Tras dejar atrás la capital, el paisaje se vuelve rural y aparecen las primeras montañas volcánicas. Bordeando la costa sur de la península, haz una parada en la playa Ytri Tunga, famosa por su colonia de focas que descansan sobre las rocas cuando baja la marea. Es un lugar tranquilo, ideal para disfrutar del sonido del mar y del aire puro del Atlántico.
Continúa hacia Arnarstapi, un pequeño puerto rodeado de acantilados basálticos donde anidan aves marinas, y hacia Hellnar, otro pintoresco enclave costero con vistas al glaciar Snæfellsjökull, cubierto de hielo incluso en verano. Si el día está despejado, su silueta domina el horizonte con un brillo plateado.

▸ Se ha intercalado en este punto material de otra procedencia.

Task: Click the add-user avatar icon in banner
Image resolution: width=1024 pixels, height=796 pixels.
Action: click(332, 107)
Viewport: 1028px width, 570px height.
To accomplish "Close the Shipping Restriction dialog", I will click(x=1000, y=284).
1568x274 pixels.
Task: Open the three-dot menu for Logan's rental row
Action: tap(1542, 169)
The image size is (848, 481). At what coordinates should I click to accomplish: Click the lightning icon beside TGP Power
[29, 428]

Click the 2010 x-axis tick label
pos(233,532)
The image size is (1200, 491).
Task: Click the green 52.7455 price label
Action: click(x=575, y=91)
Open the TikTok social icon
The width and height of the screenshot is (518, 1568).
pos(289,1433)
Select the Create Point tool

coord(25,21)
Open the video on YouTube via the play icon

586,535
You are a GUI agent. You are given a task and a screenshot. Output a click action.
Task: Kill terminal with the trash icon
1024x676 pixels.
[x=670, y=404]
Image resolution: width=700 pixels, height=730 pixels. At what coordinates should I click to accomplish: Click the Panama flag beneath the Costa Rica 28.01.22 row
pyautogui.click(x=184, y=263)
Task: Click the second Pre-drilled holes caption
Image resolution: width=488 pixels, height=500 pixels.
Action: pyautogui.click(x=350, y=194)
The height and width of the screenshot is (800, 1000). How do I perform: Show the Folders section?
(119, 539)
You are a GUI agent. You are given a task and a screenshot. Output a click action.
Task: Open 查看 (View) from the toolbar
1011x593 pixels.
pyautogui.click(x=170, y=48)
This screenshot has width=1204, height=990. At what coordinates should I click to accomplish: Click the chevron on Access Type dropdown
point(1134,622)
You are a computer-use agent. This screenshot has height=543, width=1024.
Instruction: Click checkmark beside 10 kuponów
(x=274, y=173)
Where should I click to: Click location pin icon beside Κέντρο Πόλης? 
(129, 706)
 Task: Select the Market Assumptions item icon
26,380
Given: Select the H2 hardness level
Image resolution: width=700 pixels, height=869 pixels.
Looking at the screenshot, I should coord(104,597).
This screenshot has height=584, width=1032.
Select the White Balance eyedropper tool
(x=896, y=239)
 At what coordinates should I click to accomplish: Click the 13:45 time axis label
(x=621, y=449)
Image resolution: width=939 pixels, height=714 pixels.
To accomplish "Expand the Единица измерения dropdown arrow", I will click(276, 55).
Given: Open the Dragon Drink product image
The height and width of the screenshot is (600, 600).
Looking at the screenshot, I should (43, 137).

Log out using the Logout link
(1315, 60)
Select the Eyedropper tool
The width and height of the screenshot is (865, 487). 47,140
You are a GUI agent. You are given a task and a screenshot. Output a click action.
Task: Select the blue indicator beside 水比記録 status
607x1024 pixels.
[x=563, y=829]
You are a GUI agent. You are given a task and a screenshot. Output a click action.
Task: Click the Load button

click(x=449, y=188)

Sigue luego hacia Grundarfjörður para contemplar el monte Kirkjufell, uno de los perfiles más fotografiados de Islandia, especialmente junto a su pequeña cascada. Más adelante, la carretera bordea los cantos oscuros de Djúpalónssandur, una playa volcánica donde el oleaje rompe con fuerza sobre la lava petrificada.
Por la tarde, puedes acercarte a Stykkishólmur, uno de los pueblos más bonitos de Islandia, con casitas de colores y vistas a la bahía de Breiðafjörður. Su puerto y sus calles transmiten la calma de la vida junto al mar. Noche en la Península de Snæfellsnes.